We now obtain a chart (Figure 4-7) very much like our deterministic sensitivity chart, except this one is based on the variation to our mean NPV caused by all the sources of variation and risk (and the bars are colored red). The chart tells us that the top five variables could easily turn a bad situation worse, but they also tell us that if we could harness the drivers behind the variation in each variable, effectively converting each of these uncertainties into a decision, we could create an immensely valuable opportunity (well, immensely so relative to the negative mean NPV we currently see).
The tornado chart displays the sensitivity of the mean NPV to the 80th percentile range of each uncertainty
Although it is beyond the scope of this book, the refinement in our analysis would be to find strategies that would potentially allow us to capture the upper end of each of those upper bars. The cumulative sum of the net value of reaching those goals would show us the marginal contribution of the value of control on those top four variables . After some market and competitive reconnaissance and creative planning, we might be able to find a way legally to deter RoadRunner from coming to market at all at little to no cost to us.

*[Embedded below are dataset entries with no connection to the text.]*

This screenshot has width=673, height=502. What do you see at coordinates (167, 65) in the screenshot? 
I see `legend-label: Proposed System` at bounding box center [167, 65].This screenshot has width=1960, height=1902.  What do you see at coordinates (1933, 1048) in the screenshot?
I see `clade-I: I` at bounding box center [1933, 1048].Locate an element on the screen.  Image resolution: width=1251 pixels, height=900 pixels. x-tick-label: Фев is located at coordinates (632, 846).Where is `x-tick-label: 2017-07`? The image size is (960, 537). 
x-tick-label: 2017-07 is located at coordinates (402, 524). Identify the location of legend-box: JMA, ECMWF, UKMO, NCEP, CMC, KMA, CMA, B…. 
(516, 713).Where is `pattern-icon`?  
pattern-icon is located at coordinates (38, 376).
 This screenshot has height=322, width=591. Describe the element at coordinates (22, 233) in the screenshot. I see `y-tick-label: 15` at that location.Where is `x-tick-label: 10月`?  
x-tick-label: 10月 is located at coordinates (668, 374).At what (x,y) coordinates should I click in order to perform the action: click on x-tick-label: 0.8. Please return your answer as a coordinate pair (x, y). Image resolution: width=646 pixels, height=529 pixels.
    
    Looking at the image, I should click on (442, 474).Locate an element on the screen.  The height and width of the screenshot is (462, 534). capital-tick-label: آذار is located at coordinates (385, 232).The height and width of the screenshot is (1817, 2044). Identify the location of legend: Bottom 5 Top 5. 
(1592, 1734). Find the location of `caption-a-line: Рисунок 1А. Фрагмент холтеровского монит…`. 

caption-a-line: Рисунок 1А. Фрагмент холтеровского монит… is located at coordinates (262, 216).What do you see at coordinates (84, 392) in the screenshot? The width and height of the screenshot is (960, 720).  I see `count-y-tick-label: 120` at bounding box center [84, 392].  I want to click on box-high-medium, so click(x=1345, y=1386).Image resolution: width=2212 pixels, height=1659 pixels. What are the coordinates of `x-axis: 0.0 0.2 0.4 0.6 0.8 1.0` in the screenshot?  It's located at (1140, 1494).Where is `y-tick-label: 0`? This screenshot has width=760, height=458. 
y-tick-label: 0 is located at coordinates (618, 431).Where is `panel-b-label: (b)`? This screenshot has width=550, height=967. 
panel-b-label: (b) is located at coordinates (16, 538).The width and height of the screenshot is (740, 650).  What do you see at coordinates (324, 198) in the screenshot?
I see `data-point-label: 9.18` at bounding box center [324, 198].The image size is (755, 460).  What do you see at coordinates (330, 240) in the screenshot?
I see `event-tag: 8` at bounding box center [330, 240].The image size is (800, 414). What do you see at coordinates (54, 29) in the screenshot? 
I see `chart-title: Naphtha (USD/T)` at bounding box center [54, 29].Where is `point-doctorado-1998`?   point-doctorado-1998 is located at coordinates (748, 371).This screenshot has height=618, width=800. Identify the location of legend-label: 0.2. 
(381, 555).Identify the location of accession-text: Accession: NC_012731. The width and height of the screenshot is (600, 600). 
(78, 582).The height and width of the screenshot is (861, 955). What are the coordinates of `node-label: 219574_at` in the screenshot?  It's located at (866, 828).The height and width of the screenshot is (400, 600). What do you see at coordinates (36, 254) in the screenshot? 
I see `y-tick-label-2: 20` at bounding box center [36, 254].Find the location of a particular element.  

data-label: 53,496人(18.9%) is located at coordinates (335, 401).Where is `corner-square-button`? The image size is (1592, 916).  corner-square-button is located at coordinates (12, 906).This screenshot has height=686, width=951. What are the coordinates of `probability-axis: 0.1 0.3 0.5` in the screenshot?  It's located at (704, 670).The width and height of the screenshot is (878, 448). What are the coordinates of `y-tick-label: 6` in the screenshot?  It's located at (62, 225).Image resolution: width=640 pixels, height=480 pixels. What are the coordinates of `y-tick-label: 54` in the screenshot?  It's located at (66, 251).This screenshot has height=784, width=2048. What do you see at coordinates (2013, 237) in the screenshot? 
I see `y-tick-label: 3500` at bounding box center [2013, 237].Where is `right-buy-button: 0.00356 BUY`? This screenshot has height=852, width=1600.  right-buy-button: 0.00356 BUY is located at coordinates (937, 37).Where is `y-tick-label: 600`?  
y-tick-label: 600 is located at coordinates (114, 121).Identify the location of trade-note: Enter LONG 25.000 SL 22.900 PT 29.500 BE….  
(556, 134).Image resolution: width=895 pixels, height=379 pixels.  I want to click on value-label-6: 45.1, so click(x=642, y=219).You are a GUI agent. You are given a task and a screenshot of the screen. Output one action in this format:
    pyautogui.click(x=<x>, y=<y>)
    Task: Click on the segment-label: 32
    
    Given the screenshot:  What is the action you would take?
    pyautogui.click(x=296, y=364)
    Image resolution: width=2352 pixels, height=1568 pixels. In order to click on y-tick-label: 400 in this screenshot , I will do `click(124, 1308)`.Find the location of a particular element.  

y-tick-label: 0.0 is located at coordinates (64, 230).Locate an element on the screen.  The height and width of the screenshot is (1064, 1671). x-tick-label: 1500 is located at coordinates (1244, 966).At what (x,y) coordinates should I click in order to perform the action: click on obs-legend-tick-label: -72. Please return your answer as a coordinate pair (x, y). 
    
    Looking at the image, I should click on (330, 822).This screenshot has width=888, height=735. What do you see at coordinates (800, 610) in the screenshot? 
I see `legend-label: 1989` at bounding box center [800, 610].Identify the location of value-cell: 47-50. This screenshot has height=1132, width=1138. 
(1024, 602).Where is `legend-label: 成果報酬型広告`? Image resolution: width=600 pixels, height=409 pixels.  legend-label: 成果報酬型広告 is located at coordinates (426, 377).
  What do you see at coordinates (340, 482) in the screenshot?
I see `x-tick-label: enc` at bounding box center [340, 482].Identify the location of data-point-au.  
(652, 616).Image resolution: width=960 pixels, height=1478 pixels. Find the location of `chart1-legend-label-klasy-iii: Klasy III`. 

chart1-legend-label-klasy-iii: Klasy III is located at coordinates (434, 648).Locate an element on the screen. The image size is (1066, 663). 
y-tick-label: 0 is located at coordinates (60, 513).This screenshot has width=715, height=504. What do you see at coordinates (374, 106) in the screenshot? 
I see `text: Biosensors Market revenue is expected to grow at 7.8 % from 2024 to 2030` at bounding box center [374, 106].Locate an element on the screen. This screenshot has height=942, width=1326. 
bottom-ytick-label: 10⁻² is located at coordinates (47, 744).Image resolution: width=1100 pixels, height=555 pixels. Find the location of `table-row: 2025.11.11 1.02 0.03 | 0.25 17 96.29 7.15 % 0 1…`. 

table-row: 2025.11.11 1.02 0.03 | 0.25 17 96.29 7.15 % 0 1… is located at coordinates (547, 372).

You can see the uninterrupted source code for this procedure in Appendix B.
Closing Comments
- 1.
Thinking about R as a simulation alternative to spreadsheets.
- 2.
Extending R from its common orientation of statistical analysis of empirical data toward an orientation more characterized as probabilistic reasoning.
The framework that we developed represented the mechanical structure for processing information we acquire through the reasoning process, but it by no means represents a complete analysis. We based our analysis on one design structure for engineering, market development, and operations. No one initial business solution can be thorough and comprehensive enough to address all the best (and worst) ways to allocate resources in the pursuit of success.
For our business cases analysis to be truly informative, we must consider multiple alternatives for achieving the same goal, simply because the process of value creation is pathway dependent. Each set of pathways faces opportunity costs that must be thoroughly explored before we can honestly say that we have performed our fiduciary responsibilities . In this tutorial, we considered only one pathway, one decision strategy. To truly learn what the future has to offer, we need to contrast and compare a good handful of thematically different ways we could take advantage of those potential offerings, measuring the risks and benefits of each, and discarding the ones that present the least opportunity to create value. We’ll explore this alternative generation approach in Part 2.
This approach is the scientific process of thinking: We develop hypotheses about how we can create value in a given opportunity context, explore the conditioning effects for what imparts greater utility to those hypotheses, and discard the hypotheses that demonstrate weak explanatory power for creating value. This, in my opinion, is the best kind of process-driven, data-supported decision making.